The recipients of the email included Jorgan K. Andrews, then the-Deputy Assistant Secretary of State in the Bureau of International Narcotics and Law Enforcement Affairs.
Kent's email described an intense pressure campaign by advocates for Burisma — including a former U.S. ambassador — to rehabilitate the Ukrainian company's corrupt reputation and to get Ukraine prosecutors to drop their criminal investigations of the company.
Kent even relayed to higher-ups that he had confirmed with Ukrainian prosecutors that Burisma officials had paid a $7 million "bribe" to make one of the cases against the company disappear. The bribe was allegedly paid at a time when Hunter Biden was serving on the Burisma board, a job that landed his firm more than $3 million from the Ukrainian energy company.
Kent explained to the officials in Washington that Burisma's long reputation for alleged corruption and anecdotes like the bribe were one of the main reasons Hunter Biden's affiliation with the company proved harmful to U.S. efforts to fight Ukrainian corruption.
"Ukrainians heard one message from us," Kent wrote, "and then saw another set of behavior, with the [BIden] family association with a known corrupt figure whose company was known for not playing by the rules in the oil/gas sector."

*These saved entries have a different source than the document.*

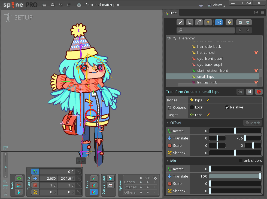Screen dimensions: 267x199
Task: Click the paperclip attachments filter icon
Action: click(199, 23)
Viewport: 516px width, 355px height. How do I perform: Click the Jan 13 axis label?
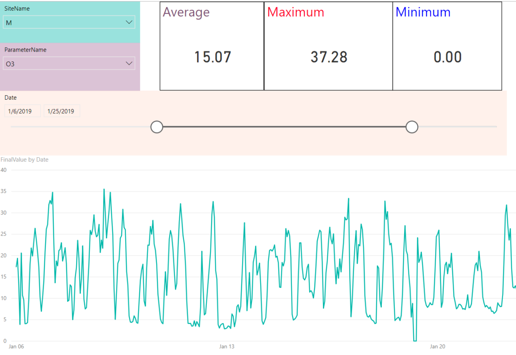(227, 346)
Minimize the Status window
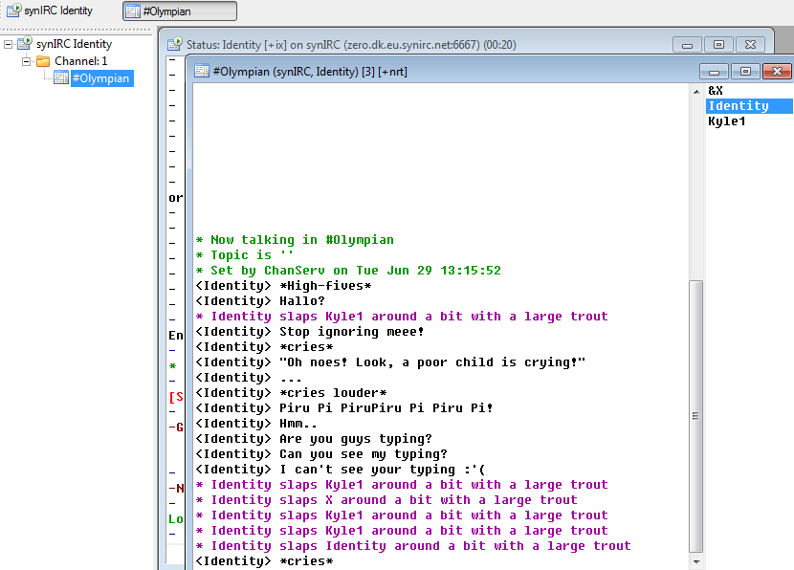This screenshot has height=570, width=794. [687, 45]
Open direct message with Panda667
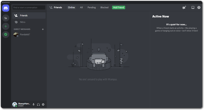The width and height of the screenshot is (204, 110). tap(29, 34)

You can read Kent's email here:
The email chain also showed that State officials were acutely aware that Hunter Biden had an affiliation with an American business partner also accused — and eventually convicted of — corruption.
"I should note that there were two American members of the Burisma board: Hunter Biden and Devon Archer," another State official on the email chain wrote Kent and Andrews. "Archer was recently indicted in a federal fraud case."
Ohio GOP Rep. Jim Jordan, the ranking member on the House Government Oversight and Reform Committee, played a key role in defending President Trump in the 2019-20 Ukraine impeachment scandal. He told Just the News Tuesday night that lawmakers and Trump's defense team were not given the Kent email as best he could tell.
"This is frightening," Jordan told the new Just the News television show on Real America's Voice network. "And the fact that we didn't have this information during the impeachment, I think is maybe the biggest concern. I mean, the President of the United States is defending himself from a ridiculous impeachment process that the Democrats bring on him, where he wasn't allowed to be in the depositions, wasn't allowed to have his counsel there.
"And now we find out wasn't allowed to have information that he's entitled to have to put on his defense. I mean, frankly, we Republicans who were in the rooms in that bunker in the basement of the Capitol, we'd have liked to have this information that you just described, and other information that wasn't available to us as well, that you've written about."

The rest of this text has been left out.